» **Task to carry out**
From the listing below, retype exactly the line holding "The width and height of the screenshot is (1249, 608).", the line holding "Given: Click the Left USB-C Path port icon", and the lines between them; skip everything else.

» **Data to process**
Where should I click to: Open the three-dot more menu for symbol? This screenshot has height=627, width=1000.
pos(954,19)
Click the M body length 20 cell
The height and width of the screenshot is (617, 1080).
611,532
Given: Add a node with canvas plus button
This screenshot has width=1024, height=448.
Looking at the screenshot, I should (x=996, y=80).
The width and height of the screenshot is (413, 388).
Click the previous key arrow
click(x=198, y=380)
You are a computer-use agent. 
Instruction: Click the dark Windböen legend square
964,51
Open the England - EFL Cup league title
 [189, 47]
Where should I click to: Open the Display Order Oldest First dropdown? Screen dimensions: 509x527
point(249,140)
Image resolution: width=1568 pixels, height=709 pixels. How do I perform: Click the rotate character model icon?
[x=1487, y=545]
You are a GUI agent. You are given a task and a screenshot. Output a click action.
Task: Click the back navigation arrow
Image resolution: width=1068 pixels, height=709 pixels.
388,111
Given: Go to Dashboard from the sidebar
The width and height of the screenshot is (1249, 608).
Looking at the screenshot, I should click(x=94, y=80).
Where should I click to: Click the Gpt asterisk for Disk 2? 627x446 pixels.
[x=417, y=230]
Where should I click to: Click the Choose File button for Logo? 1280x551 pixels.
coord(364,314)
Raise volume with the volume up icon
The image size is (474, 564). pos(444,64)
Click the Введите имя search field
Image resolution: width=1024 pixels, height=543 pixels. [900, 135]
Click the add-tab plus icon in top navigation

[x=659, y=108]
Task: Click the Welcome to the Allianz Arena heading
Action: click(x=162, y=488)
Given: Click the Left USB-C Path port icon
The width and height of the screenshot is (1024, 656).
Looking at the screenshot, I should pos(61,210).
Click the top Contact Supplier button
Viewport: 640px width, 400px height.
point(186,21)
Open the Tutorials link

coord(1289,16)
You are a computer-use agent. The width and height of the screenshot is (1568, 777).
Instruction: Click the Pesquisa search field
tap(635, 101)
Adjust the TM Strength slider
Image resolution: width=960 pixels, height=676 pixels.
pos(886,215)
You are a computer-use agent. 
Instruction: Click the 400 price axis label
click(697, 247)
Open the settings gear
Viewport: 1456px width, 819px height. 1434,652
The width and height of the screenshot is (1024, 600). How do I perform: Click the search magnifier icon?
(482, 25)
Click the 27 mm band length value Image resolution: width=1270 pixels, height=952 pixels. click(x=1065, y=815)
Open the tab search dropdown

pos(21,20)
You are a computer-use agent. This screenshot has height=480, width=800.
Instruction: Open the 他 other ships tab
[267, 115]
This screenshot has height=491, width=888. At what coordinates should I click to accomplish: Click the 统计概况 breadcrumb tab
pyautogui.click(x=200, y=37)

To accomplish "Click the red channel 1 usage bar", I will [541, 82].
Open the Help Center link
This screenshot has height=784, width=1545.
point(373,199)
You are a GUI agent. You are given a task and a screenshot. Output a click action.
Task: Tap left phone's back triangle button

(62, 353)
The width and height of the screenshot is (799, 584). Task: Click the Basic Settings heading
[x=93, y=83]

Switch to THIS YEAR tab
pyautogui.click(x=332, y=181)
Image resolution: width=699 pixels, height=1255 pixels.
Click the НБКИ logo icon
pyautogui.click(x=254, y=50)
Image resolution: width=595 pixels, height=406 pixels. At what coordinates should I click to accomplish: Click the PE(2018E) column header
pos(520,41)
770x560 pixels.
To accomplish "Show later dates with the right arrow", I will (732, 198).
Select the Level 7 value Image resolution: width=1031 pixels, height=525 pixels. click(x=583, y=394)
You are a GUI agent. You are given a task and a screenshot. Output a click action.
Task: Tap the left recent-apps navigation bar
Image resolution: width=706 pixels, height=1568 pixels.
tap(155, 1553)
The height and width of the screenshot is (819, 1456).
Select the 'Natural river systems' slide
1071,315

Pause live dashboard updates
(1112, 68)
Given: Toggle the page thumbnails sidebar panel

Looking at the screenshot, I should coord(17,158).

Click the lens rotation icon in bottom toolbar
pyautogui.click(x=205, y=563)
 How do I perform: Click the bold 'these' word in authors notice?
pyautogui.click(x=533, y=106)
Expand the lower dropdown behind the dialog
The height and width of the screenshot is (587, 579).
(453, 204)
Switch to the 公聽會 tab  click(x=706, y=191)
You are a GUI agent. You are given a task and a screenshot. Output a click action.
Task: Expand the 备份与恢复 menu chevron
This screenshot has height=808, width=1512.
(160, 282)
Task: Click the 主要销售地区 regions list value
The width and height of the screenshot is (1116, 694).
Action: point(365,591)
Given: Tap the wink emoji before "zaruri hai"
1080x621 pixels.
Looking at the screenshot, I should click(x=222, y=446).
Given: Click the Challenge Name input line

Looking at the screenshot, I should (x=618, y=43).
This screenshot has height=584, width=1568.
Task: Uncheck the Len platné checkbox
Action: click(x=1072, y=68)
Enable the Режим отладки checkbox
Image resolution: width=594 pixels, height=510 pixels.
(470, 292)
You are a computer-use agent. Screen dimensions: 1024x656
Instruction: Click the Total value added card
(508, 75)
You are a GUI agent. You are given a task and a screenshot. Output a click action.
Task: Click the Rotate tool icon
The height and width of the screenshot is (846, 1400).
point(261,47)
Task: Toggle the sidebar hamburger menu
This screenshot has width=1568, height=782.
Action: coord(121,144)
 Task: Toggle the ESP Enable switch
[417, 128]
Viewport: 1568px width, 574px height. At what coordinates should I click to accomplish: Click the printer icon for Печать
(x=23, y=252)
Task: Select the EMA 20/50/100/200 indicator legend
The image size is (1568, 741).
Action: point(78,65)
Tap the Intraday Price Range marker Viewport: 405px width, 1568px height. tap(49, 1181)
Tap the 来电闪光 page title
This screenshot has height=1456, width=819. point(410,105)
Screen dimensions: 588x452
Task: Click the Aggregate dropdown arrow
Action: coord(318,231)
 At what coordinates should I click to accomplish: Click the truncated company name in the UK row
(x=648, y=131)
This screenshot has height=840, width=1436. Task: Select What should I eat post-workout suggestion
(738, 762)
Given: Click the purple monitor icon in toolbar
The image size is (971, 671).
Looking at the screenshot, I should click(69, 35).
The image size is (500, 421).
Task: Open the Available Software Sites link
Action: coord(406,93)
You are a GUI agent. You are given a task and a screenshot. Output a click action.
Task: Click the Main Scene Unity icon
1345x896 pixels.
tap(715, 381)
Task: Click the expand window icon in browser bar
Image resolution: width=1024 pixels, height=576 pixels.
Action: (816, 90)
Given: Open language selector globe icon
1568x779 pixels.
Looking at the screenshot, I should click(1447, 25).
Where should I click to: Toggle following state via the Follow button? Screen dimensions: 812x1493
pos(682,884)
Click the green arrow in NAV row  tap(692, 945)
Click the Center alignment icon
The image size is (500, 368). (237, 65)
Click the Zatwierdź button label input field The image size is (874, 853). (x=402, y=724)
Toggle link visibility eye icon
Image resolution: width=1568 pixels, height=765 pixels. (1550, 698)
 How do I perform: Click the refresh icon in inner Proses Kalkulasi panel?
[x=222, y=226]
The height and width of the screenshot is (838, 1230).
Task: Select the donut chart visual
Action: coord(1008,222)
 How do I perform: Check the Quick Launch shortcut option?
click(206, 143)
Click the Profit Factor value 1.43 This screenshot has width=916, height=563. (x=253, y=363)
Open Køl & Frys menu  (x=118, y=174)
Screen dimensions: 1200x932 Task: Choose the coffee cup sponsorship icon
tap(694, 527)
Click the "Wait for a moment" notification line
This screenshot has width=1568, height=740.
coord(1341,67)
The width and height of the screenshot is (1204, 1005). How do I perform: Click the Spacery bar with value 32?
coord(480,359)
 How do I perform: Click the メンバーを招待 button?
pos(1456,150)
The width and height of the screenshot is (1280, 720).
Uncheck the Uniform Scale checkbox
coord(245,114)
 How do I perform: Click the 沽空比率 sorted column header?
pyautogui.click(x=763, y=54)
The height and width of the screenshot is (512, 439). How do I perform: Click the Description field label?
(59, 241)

» **Answer box**
The width and height of the screenshot is (1249, 608).
Looking at the screenshot, I should click(x=94, y=80).
Where should I click to: Click the Gpt asterisk for Disk 2? 627x446 pixels.
[x=417, y=230]
Where should I click to: Click the Choose File button for Logo? 1280x551 pixels.
coord(364,314)
Raise volume with the volume up icon
The image size is (474, 564). pos(444,64)
Click the Введите имя search field
Image resolution: width=1024 pixels, height=543 pixels. [900, 135]
Click the add-tab plus icon in top navigation

[x=659, y=108]
Task: Click the Welcome to the Allianz Arena heading
Action: click(x=162, y=488)
Given: Click the Left USB-C Path port icon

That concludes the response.